You’ll also have a framework that can guide you through every client meeting so you’ll have more consistency in your client approach. In my office, we discuss the one-page financial plan during every meeting and the upcoming value-add that we’ll be sending out next quarter.
This way, vital information is consistently presented to clients, and they’ll understand what the value-add means for their financial goals.
Powerful delegation tools
Unless you have six clients, you simply don’t have the time to manually pull up each client’s tax returns, review each return, and manually run every calculation. You’ll never be able to get through your client base in a reasonable amount of time, and more importantly, you’ll never be able to scale your practice.
Instead, you can use value adds to create a delegation system.
For Roth conversions, you could have team members input all the required data into a single spreadsheet and start looking for anomalies. You could even use the program to run calculations for you.
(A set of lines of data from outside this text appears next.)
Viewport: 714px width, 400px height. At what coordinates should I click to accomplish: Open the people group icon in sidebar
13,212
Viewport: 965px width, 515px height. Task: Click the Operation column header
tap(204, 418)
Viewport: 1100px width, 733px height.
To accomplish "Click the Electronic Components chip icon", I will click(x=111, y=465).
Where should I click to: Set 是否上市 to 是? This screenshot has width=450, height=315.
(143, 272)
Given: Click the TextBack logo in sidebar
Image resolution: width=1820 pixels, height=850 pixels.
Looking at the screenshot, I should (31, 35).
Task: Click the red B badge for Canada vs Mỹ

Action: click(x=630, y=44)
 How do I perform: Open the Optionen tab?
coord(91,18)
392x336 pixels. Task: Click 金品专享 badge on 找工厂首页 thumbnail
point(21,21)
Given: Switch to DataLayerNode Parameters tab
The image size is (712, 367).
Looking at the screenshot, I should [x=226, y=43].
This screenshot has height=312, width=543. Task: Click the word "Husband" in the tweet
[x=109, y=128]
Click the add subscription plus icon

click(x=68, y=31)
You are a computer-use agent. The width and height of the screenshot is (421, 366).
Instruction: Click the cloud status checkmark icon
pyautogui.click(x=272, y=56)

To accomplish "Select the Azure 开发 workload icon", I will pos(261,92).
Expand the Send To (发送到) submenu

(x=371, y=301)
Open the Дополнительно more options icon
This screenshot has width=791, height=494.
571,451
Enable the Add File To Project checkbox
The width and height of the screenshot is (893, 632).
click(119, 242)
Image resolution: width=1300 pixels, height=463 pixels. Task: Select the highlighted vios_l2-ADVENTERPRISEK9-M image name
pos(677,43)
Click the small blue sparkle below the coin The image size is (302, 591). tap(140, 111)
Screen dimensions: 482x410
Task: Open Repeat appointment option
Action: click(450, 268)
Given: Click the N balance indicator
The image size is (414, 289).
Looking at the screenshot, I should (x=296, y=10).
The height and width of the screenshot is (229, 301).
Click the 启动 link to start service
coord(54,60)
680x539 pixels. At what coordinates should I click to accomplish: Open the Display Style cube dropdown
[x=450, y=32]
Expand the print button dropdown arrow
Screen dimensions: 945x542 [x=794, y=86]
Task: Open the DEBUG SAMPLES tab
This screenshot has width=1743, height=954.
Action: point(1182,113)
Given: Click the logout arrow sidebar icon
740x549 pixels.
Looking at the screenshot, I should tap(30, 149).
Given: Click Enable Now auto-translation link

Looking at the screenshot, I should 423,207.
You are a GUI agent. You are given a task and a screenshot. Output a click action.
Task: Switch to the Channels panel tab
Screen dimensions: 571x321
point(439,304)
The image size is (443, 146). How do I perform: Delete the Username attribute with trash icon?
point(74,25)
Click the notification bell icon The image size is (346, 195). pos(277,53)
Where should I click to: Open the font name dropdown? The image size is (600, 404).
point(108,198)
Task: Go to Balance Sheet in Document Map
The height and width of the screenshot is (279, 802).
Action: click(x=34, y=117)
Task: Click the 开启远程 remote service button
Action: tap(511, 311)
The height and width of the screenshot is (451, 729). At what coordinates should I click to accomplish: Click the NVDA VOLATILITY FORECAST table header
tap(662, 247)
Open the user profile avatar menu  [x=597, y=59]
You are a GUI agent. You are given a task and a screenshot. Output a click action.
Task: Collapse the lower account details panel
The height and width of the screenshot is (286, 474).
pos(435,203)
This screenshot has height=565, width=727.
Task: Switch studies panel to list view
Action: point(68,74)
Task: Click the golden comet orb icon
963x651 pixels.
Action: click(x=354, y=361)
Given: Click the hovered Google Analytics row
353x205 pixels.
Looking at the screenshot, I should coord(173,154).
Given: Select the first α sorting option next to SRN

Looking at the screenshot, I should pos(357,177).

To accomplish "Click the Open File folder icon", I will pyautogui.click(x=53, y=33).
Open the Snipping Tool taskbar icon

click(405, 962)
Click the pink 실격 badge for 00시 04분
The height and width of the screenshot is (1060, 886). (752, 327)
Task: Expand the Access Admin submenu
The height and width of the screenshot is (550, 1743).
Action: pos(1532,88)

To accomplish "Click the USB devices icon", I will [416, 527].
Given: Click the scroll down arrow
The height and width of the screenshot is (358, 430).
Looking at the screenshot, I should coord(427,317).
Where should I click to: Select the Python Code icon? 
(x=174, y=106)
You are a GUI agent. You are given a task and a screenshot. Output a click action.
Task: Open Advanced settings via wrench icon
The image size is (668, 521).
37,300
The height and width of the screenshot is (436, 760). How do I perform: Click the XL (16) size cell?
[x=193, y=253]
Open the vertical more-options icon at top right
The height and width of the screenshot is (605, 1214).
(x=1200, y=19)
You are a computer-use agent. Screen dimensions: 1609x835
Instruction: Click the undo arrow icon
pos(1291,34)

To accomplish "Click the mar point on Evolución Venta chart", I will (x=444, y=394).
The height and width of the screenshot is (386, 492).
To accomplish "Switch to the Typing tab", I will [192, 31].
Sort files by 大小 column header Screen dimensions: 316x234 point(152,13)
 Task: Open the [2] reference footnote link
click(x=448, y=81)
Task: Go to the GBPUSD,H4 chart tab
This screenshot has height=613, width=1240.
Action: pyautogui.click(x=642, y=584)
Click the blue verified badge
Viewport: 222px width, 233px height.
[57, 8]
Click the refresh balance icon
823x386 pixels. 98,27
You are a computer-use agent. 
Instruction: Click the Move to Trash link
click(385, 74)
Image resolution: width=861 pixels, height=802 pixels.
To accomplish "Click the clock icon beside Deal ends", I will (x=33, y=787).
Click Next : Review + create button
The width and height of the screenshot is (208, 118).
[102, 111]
Or, when working on tax returns, your team could use the Retirement Tax Services 37-point checklist to review client tax returns. Your team can ensure everything is up to muster and flag potential problems for the advisor to review.
You can use simplified checklists to help your team collect and input data needed for the value-add. Data can be added to digital spreadsheets or run through our custom Infinity software, significantly reducing your team’s legwork.
Meet the needs of the majority
There will be instances where a value add may not apply to a client that quarter or should be pulled for a later date. Or, there may be value adds that simply don’t work for everyone.
Don’t get caught up in creating value-adds that suites 100% of your client base. Aside from using guardrails/buckets, 100% relevance is not feasible. Instead, shoot for sending value adds that fit 80-90% of your clients.
You may have a client who is single or recently widowed and may not need to talk about the long-term care value add right now. Or, maybe you already have a couple of clients with long-term care insurance, so this value-add wouldn’t provide extra value.
Conversely, you may have one-off value adds that only apply to a handful of clients instead of everybody. You may have a client who qualifies for an IRMA appeal letter value add because they meet specific qualifications. However, if you were to send this out to everyone, it would frustrate the clients who are in the excess IRMA bracket but don’t qualify for an appeal.
When deciding which value-adds need to be sent and which should be pulled for specific clients, you’ll need to use your best judgment. However, if you start pulling a lot of value adds and not sending them in mass, you may need to re-evaluate your processes. It’s possible that you didn’t set up the value add correctly.
Recycle value
Don’t fall into the temptation that you must create new value adds each year worthy of the Journal of Financial Planning—meaning they are of zero use to the client.
Value adds are supposed to be simple and reusable. You don’t need to create new ones every year.
In fact, Micah Shilanski, CFPⓇ, and I recycle our value adds every two years. Clients have short-term memory when it comes to this stuff; it helps them to get regular reminders.
Because the only constant in life is change, recycling value adds will also help your team systematically stay current on your client’s life changes. Divorce, death, or even changed minds regularly affect beneficiary designations and other aspects of the client’s financial plan.